On Sunday, #8 had reserved a plane for us so he could fly me to the San Juan Islands for the day. OMG! I have lived in this area for almost 30 years and have spent a ton of time exploring the San Juan and Golf Islands over the years via sailboat, ferry or kayak. When married, my ex-husband and I took several trips and camped, stayed at friends' places or in B&B's on the islands. We went whale watching by kayak and truly reveled in the island life. But I had never seen the islands by air. What an amazement I was in for! Sunday was the kind of blue sky, perfect weather day we dream of in this neck of the woods and the day did not disappoint!

Eight reserved a tiny little two seater plane - he piloted up front and I "co-piloted" from behind him. The 360 degree view was spectacular from my perch. He even let me 'fly' the plane! Okay, so flying a plane with the captain sitting right there at the helm is a bit like sailing a huge craft with the captain standing right there to grab the wheel at a moment's notice. Not a whole lot you can do to screw up. Still it was exhilarating! We landed in Friday Harbor, got out and had lunch and strolled around town. After, we took off again and went over to Orcas. We landed but due to the stellar day, an abundance of planes were out exploring the islands so there were no parking spots available.

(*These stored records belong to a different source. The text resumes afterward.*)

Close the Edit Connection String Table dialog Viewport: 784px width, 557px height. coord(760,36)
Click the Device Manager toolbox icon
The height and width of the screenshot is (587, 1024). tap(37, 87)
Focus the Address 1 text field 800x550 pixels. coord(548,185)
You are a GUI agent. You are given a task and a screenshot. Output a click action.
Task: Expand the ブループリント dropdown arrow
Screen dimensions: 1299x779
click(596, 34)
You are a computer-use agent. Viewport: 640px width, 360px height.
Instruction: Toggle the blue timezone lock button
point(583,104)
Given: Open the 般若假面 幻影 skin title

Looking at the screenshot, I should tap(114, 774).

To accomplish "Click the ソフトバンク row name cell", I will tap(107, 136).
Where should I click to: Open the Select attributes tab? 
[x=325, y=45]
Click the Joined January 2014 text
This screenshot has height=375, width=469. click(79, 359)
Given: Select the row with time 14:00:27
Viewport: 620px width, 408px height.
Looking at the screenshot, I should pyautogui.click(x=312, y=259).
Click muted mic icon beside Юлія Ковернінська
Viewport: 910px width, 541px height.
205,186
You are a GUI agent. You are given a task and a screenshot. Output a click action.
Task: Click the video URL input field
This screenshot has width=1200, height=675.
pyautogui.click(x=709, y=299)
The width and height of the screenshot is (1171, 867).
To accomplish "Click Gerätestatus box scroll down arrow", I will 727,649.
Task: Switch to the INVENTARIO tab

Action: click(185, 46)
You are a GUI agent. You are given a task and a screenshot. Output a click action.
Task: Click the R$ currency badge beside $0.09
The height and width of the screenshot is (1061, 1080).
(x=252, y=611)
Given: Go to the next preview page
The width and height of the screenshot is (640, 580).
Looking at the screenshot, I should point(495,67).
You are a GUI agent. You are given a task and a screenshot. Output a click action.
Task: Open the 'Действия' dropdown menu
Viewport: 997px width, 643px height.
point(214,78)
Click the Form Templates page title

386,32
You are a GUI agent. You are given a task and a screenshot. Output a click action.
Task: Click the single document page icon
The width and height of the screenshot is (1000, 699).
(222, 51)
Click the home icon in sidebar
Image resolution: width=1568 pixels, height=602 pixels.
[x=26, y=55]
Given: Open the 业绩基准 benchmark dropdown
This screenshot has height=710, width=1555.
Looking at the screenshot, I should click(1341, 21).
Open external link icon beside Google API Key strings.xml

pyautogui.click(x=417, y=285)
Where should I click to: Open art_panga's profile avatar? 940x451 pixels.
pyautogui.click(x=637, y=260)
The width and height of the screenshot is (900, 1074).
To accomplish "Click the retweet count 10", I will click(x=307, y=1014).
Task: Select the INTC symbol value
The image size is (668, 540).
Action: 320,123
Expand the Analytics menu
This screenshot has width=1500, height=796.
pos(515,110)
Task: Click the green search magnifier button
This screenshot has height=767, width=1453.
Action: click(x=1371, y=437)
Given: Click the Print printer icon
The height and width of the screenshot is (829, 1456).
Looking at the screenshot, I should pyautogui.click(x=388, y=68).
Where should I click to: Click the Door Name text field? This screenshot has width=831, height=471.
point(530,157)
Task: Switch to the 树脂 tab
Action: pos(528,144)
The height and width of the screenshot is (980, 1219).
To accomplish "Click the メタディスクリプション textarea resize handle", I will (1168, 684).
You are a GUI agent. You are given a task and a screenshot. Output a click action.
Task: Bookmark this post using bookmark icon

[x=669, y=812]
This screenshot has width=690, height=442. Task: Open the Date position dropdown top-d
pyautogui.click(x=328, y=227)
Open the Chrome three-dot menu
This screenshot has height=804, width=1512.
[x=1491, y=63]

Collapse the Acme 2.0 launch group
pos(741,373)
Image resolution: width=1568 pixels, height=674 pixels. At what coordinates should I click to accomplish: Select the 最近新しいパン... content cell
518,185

After doing a spin around the airport, we took off again and cruised around scoping out Rosario Resort and the fabulous secluded homes tucked within the hills and trees of the islands.

Again, I am reminded of exactly why I came back here to live. When it's grey and cloudy and damp, it's miserable. But when we have clear, blue skies and sunshine, there is no more beautiful place on earth! Drats. And I was so ready to pack my bags.